● **Things to do**:
a. In the post on transferring DeKalb County parks to Dunwoody, what price per acre do the bills set for the park property?
b. Resume the post about transferring DeKalb County parks to Dunwoody, going on from its last sentence.

Tuesday, April 20, 2010

Legislature proposes transfer of parks to Dunwoody along with all bond proceeds.

See blog post and spreadsheet from Feb 12, 2009

There are currently several bills in the Georgia Legislature (SB 58 as amended & HB 203) which are on parallel tracks, tied together proposing a transfer of park property from DeKalb County, who can not legally operate a park within city limits, to the City of Dunwoody, at a purchase price of $100 per acre.   These bills also schedule a future transfer of fire stations located in the City (if so needed) at a transfer rate of $5,000 per station.  An amended Senate Bill 58 passed out of committee Monday afternoon by an 8 to 4 vote and looks to be headed to the House for a final determination.

House Bill 203 has much of the same language as SB 58 approved in committee but it allows development authorities to bond without a referendum.  HB 203 also passed out of committee last week and should be headed to the Senate for a final determination in the last three days of the session.

Both bills state that bond proceeds from prior bond referendums must be paid as the issuer intended therefore by my calculation and by DeKalb County's own records, Brook Run Park was promised $11.5 million dollars and it is still owed about $7 million.  

Dunwoody residents have been paying for these parks for years and the transfer price of $100 per acre was based on the same solution that Sandy Springs paid to Fulton to transfer their properties.  The only major difference once Dunwoody takes over the operation is that the City of Dunwoody will be responsible for all up keep and maintenance of park facilities; as well as staffing on going endeavors like the Brook Run Skate Park.  Since the City of Dunwoody will also be paying for the 2006 Parks Bond referendum for many years to come, the funding promised to the park should rightfully remain with in the community who will be paying those taxes.

A block of data
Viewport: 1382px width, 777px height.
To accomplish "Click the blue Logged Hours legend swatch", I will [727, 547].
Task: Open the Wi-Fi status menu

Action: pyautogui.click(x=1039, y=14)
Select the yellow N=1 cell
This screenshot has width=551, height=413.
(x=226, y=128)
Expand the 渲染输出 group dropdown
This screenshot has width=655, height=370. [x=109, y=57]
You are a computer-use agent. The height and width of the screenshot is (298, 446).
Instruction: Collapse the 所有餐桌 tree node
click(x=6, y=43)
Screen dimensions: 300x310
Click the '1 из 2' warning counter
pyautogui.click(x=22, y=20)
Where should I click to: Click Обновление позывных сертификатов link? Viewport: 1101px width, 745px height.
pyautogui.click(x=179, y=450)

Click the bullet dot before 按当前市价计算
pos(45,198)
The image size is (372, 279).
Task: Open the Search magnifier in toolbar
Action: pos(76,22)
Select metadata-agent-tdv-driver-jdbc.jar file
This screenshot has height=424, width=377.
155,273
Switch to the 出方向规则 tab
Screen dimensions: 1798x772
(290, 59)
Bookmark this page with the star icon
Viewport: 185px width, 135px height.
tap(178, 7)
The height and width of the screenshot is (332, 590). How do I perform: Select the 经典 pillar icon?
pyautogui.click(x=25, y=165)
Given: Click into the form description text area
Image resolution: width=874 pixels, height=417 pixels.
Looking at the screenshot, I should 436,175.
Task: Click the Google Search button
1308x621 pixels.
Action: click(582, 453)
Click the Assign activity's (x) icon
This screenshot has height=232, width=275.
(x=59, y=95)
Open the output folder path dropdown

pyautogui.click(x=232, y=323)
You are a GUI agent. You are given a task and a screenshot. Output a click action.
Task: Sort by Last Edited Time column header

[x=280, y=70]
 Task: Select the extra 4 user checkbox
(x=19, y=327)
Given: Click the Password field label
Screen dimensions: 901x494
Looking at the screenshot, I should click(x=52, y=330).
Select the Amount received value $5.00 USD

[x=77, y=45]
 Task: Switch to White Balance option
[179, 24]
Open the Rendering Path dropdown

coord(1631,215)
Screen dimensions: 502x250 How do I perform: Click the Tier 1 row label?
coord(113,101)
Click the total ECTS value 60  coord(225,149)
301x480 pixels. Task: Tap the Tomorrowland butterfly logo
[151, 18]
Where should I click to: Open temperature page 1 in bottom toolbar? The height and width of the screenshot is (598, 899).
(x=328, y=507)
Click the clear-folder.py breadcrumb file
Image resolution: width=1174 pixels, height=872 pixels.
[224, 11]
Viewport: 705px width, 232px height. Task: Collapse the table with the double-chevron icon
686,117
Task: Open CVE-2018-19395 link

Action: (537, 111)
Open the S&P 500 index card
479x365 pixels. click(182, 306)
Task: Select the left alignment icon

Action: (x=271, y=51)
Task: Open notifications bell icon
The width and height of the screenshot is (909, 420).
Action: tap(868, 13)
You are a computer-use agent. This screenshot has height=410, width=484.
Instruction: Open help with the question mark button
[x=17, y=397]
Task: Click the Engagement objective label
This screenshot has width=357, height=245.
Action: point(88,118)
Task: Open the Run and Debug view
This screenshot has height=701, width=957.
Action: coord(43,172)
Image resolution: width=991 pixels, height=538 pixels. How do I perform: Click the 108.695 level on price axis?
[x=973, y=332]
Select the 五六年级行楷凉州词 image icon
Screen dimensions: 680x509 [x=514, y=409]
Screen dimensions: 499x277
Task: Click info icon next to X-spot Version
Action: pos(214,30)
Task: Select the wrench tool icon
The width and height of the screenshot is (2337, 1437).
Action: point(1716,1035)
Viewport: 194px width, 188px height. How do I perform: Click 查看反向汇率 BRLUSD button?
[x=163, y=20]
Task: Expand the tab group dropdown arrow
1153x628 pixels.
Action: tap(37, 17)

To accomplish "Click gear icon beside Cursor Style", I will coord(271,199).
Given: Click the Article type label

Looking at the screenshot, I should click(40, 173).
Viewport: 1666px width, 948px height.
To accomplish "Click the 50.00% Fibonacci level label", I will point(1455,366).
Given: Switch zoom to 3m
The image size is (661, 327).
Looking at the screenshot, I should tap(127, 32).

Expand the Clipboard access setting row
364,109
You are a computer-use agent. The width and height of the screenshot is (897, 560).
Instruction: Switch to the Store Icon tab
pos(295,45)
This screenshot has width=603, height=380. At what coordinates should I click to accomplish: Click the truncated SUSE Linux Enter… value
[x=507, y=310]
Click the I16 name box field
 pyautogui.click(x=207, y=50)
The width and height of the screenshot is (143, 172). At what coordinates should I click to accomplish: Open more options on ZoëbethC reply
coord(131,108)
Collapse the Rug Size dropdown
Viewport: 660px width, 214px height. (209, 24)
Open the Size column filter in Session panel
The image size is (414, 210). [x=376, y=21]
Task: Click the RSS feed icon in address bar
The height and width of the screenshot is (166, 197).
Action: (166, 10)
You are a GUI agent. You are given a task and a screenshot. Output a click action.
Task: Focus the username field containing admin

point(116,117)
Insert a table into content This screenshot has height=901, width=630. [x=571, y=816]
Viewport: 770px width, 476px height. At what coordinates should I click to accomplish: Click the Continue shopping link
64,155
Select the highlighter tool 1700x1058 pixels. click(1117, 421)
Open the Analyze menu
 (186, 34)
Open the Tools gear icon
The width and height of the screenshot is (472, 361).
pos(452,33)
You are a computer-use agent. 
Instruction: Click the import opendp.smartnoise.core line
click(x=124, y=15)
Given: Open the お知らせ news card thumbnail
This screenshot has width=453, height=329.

● **Responses per task**:
a. $100 per acre.

b.
If these two bills pass and the park property is transferred to the City of Dunwoody, I along with the Mayor and City Council, look forward to taking quick action on making basic improvements that have been lacking such as proper building security, increased park benches, a complete safety audit and repaired water fountains.  After that I will be looking forward to holding public meetings to see what the community would like to do with its parks system; since I don't think an aviary is going to cut it.


silverlining said...

If you look at the spreadsheet in the blog, it also shows 28 million for land acquisitions in Dekalb County. 8 mill was already identified (none of it in Dunwoody area). 20 mill was in reserve. My point is, shouldn't the City of Dunwoody which has about 5% of Dekalb's pops be in line for 1.5 million of this land acquisition fund? Especially since several studies have shown how we are below avg in park land. I guess if I were Dekalb County I would argue that we are already getting our fair share of the total bond proceeds.

Lastly, the face value of the bond offering was 230 mil., but at the interest rate offered (7.5%), the proceeds should have been more. What happens to that money or am I missing something?

Bob Fiscella said...

It sounds very promising - I'm keeping my fingers crossed!


Dunwoody Mom said...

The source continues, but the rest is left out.